··· Items

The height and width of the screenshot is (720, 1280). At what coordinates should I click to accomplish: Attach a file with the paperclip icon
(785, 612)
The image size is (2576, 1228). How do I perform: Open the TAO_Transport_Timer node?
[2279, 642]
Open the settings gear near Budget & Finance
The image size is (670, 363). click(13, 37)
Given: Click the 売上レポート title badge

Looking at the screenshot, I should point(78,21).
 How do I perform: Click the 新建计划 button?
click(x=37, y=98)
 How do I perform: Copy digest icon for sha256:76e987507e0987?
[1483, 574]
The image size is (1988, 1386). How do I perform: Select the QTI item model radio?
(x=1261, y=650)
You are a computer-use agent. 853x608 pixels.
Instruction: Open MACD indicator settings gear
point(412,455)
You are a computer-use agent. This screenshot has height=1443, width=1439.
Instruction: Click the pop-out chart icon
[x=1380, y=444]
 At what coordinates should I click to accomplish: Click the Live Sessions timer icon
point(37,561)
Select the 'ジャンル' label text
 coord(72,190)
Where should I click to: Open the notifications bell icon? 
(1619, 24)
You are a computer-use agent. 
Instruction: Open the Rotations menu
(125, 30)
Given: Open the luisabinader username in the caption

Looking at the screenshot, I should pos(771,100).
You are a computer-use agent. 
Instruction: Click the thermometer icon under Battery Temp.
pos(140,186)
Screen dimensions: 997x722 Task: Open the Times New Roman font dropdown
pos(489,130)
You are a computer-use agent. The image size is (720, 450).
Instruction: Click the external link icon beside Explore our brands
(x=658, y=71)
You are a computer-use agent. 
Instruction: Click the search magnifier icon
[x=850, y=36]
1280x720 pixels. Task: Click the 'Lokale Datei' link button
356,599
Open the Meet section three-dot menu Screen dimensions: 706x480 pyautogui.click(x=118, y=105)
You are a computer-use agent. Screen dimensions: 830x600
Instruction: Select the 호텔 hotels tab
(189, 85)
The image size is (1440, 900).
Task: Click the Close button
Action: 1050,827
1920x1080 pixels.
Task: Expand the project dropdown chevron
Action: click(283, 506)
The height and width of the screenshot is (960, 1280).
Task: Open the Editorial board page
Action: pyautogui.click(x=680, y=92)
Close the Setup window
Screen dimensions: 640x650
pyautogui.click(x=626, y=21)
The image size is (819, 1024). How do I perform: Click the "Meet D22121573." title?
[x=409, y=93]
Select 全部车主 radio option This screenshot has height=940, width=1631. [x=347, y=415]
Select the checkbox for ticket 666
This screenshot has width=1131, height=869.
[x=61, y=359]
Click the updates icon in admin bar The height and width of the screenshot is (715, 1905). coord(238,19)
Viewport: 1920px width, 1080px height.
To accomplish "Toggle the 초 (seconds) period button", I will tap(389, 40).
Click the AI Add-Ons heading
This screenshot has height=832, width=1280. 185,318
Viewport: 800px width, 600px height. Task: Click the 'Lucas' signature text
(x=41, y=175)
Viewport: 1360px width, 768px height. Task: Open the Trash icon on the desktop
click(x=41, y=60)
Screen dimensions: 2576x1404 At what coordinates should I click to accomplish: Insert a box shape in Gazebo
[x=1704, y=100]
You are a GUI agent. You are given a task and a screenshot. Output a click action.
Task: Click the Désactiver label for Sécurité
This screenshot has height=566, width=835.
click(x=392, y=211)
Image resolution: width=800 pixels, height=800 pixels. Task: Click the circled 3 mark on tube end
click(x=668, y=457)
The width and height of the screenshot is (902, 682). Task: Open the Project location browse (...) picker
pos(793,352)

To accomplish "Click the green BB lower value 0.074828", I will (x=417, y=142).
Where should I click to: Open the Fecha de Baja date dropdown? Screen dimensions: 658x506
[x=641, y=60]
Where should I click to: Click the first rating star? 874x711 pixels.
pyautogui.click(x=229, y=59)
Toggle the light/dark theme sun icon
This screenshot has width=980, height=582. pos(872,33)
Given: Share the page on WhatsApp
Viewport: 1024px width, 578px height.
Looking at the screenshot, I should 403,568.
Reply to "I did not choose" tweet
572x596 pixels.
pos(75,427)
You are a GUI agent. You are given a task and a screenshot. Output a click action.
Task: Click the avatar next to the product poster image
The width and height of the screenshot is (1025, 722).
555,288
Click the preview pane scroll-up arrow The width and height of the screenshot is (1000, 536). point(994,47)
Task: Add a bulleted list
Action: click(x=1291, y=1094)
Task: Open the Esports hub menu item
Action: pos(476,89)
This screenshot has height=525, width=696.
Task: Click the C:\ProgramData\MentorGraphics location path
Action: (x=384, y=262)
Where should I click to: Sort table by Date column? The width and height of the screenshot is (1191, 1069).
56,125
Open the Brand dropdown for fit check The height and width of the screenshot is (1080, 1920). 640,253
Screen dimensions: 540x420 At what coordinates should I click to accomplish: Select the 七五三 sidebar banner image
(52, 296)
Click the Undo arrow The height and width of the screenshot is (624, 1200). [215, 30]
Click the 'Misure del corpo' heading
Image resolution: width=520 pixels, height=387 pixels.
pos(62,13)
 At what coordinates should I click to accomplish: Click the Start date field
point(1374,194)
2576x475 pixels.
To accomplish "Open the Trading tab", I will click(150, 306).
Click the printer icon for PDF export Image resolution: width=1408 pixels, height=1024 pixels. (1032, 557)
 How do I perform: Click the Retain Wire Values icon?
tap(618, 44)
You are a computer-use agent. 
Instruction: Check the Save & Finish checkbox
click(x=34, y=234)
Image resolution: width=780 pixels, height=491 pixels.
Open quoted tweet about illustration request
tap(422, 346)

······

§ Exercise goal
Give again the part of the items that opens with the line containing "Click the Undo" and closes with the line containing "tap(618, 44)", both lines included, adding 15 to every coordinate in the answers.

§ The solution
Click the Undo arrow The height and width of the screenshot is (624, 1200). [230, 45]
Click the 'Misure del corpo' heading
Image resolution: width=520 pixels, height=387 pixels.
pos(77,28)
 At what coordinates should I click to accomplish: Click the Start date field
point(1389,209)
2576x475 pixels.
To accomplish "Open the Trading tab", I will click(165, 321).
Click the printer icon for PDF export Image resolution: width=1408 pixels, height=1024 pixels. (1047, 572)
 How do I perform: Click the Retain Wire Values icon?
tap(633, 59)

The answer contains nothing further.